Nous avons prévu de passer la nuit en altitude et puisque c'est une première pour moi, je m'inquiète des provisions que nous emportons. Dans les sacs : 2 baguettes, un fromage, des brioches pitchs, des madeleines, et un paquet de coquillettes à moitié entamé. Il est 10h du matin et cela me semble peu pour subsister à 3 personnes jusqu'au dimanche après midi. J'avais fait confiance à mes amis là dessus mais jamais le vieil adage : "on n'est jamais aussi bien servi que par soi-même" ne m'avait semblé plus à propos.
Le problème nous dit Théo est que la tente et les sacs de couchage prennent toute la place dans les sacs. Donc si je comprends bien la logique, soit on fait une rando à la journée, et on a donc la place d'emporter à manger pour 2 jours, soit on fait une rando sur 2 jours et on a la place pour un seul repas... Ça s'annonce bien ! :)
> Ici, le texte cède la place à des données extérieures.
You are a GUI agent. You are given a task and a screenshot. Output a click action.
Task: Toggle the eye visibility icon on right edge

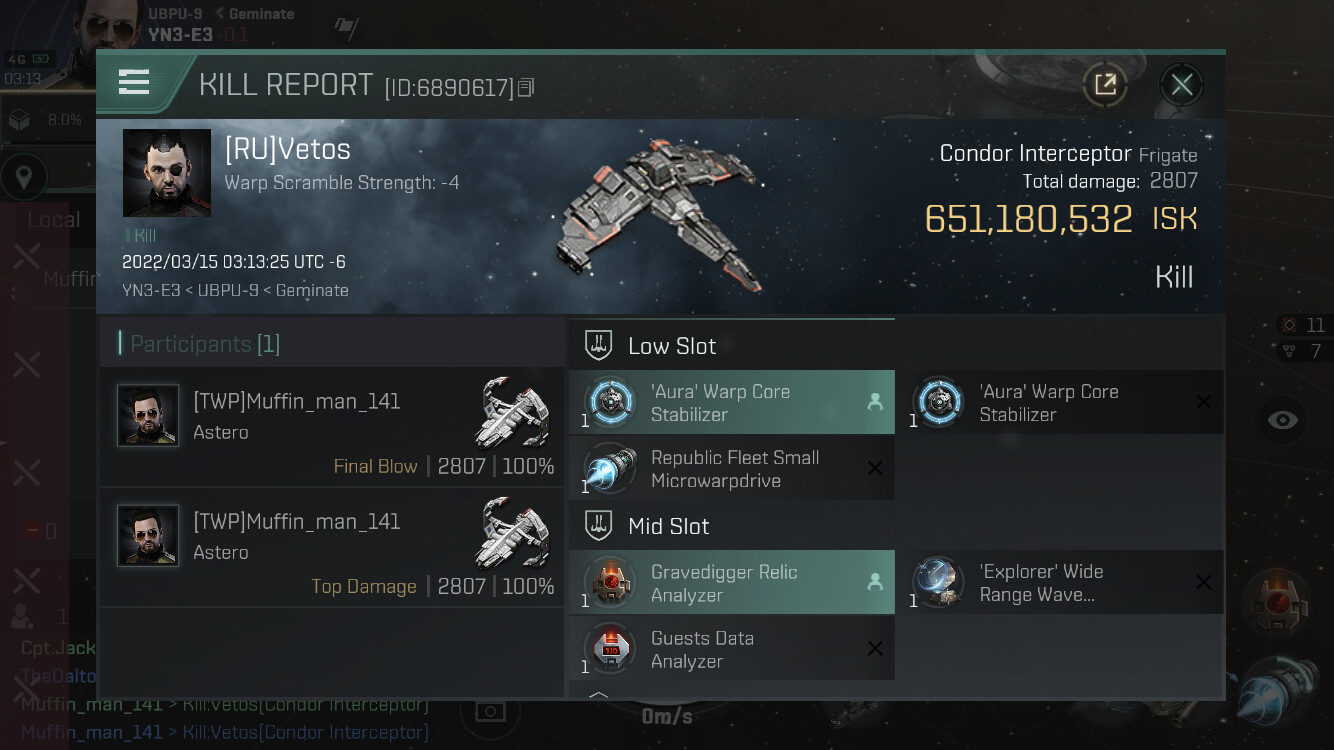coord(1282,420)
Je me laisse cependant convaincre que tout ira bien parce qu'on me promet qu'il y a des refuges en altitude avec d'énormes marmites de pâtes et des tartes aux myrtilles. Et parce qu'on est en retard sur notre départ et qu'on a la flemme de faire demi-tour jusqu'à la supérette.
Nous partons et après avoir traversé quelques champs puis la forêt, les dernières framboises de l'année nous attendent. Elles se font discrètes mais ce n'est rien en comparaison des buissons de myrtilles à l'orée des bois, plus haut, qui sont moins timides et plus généreux. On s'en donne à cœur joie, nous sommes aux anges.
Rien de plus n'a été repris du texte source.